■ **Set problem**:
Report every line that contains the string "dropdown", copying each one in full.

(begin)

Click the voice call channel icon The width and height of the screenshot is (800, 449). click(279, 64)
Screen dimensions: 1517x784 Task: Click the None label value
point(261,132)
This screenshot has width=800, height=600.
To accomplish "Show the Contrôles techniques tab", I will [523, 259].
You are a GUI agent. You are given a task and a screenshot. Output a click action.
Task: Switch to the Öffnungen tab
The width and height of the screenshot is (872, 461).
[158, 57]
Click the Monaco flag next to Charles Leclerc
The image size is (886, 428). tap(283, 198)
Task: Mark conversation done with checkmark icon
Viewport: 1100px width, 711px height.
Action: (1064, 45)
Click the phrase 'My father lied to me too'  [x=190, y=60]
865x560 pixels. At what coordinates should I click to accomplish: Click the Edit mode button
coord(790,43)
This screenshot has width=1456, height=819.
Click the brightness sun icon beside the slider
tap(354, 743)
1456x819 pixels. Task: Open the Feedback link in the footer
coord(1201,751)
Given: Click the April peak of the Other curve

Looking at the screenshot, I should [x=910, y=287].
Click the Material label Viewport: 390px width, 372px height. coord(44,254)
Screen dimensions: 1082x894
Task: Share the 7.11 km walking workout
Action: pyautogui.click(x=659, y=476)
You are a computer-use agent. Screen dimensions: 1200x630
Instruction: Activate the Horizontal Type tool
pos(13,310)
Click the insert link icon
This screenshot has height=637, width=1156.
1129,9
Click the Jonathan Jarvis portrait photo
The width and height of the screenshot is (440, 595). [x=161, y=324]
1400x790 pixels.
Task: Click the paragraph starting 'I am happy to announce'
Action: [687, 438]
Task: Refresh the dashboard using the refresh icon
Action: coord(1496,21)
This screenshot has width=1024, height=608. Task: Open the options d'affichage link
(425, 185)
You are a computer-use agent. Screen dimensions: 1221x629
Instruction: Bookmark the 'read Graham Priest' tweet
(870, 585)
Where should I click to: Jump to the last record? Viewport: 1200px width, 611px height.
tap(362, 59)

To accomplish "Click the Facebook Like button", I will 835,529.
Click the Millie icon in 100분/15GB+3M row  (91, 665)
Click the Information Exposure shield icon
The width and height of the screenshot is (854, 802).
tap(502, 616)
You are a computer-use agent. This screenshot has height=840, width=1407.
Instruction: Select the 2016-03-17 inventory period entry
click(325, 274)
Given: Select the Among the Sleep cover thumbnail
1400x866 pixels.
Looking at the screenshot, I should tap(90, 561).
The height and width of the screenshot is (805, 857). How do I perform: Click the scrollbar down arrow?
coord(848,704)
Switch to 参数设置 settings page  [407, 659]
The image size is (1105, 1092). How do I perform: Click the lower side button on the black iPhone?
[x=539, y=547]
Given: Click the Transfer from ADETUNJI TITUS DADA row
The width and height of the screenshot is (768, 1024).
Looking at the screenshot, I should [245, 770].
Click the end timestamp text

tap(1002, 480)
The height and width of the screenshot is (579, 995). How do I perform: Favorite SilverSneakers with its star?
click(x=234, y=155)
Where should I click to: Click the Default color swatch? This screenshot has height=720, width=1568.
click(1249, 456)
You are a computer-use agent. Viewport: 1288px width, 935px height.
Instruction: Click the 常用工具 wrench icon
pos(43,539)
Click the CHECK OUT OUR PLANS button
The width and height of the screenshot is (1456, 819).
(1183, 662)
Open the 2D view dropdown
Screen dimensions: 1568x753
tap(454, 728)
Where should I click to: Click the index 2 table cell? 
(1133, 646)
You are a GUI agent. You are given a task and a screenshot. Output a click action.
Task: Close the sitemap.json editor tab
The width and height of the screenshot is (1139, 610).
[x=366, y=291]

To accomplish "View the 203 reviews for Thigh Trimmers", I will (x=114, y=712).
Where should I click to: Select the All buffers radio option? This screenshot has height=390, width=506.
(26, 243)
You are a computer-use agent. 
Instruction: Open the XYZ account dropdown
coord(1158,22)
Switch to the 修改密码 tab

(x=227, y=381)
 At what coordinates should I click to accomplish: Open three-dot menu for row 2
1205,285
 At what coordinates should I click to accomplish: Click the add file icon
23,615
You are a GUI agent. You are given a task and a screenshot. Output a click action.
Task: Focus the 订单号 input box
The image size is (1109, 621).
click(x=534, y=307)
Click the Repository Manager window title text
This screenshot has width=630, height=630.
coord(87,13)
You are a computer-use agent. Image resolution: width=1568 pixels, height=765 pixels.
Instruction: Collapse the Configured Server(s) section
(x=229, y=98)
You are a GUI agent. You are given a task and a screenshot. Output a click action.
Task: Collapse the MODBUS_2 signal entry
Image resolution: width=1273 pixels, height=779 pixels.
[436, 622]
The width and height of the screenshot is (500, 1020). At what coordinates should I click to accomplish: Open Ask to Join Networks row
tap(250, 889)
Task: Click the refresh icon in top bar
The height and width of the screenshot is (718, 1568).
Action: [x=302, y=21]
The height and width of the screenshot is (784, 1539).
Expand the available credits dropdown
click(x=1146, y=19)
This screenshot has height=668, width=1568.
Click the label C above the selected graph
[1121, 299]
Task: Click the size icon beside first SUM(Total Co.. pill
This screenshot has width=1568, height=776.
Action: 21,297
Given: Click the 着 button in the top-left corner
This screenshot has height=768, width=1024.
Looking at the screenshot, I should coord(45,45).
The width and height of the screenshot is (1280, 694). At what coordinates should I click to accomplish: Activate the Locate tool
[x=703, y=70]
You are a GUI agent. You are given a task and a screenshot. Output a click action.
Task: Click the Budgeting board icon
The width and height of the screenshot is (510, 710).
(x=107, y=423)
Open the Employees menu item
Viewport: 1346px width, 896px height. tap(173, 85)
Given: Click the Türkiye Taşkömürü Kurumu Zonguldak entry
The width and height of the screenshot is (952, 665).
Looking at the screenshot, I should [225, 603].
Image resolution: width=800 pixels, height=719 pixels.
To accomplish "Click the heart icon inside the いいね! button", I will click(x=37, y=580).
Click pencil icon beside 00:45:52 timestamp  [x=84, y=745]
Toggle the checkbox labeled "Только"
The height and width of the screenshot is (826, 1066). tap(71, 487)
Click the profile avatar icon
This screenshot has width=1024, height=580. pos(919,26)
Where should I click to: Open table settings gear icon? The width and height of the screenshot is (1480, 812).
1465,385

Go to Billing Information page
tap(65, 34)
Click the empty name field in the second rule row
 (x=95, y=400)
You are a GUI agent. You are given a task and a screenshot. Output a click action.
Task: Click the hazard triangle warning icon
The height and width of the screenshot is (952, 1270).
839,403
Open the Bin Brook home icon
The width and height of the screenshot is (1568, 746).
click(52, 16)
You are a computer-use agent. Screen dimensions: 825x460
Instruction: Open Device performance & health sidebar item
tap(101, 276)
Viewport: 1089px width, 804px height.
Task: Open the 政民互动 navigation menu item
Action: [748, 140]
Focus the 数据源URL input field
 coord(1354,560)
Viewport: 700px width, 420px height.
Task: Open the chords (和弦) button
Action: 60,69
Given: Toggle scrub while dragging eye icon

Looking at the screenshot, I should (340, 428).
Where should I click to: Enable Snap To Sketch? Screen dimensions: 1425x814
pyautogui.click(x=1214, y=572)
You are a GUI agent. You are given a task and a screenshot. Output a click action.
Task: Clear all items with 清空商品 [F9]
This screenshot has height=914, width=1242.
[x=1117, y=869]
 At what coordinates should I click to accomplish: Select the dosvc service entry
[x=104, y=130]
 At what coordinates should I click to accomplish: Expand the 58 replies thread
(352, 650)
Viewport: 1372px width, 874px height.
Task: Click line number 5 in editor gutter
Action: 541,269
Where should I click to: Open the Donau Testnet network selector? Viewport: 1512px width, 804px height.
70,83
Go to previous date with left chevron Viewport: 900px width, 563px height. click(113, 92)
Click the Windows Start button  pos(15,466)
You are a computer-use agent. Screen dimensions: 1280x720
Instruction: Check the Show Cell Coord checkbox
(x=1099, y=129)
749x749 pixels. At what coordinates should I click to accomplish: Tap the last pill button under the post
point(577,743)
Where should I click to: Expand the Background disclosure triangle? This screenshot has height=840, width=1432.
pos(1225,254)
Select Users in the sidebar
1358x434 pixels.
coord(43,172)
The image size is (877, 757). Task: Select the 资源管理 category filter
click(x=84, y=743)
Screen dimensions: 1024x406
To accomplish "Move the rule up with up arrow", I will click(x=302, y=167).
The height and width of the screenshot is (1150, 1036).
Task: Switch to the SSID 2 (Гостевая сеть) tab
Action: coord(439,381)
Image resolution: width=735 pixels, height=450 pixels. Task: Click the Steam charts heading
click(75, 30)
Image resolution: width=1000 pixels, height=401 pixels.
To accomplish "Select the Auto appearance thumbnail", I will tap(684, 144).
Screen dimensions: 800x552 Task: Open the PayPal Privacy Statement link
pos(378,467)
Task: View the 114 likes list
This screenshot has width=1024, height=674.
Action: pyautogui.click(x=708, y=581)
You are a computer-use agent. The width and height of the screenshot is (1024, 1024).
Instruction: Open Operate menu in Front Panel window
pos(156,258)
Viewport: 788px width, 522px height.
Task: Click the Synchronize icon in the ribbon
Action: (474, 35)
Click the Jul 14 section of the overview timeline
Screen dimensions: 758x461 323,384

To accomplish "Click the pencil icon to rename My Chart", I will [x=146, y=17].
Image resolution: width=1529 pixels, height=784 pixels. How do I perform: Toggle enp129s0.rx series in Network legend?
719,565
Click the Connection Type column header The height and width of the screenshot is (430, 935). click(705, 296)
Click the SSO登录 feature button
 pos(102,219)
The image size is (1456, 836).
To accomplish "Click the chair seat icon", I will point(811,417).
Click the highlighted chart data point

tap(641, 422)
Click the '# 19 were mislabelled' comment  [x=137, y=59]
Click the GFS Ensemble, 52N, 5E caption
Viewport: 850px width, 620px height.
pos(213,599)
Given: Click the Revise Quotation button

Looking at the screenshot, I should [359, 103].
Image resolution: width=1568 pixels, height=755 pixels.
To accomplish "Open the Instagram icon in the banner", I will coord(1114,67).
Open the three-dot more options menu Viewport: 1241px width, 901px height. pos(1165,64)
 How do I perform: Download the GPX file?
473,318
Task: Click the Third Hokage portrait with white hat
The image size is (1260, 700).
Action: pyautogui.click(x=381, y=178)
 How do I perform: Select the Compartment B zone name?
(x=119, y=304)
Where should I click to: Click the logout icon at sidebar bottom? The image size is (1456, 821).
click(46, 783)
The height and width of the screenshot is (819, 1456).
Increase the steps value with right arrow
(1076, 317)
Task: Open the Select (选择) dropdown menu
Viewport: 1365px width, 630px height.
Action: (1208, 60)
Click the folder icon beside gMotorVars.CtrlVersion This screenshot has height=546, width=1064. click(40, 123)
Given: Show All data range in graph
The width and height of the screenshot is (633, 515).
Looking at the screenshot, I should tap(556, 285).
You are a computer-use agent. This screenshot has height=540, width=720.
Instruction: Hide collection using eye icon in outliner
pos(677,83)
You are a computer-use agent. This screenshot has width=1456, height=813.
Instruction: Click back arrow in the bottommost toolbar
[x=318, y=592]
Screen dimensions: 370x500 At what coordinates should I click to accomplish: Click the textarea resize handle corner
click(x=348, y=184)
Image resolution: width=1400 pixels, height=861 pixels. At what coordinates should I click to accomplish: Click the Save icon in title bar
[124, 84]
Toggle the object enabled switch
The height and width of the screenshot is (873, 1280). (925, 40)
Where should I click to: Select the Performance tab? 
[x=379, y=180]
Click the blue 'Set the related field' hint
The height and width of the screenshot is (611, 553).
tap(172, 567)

(end)

■ **Final result**:
Open the 2D view dropdown
Instruction: Open the XYZ account dropdown
Expand the available credits dropdown
Task: Open the Select (选择) dropdown menu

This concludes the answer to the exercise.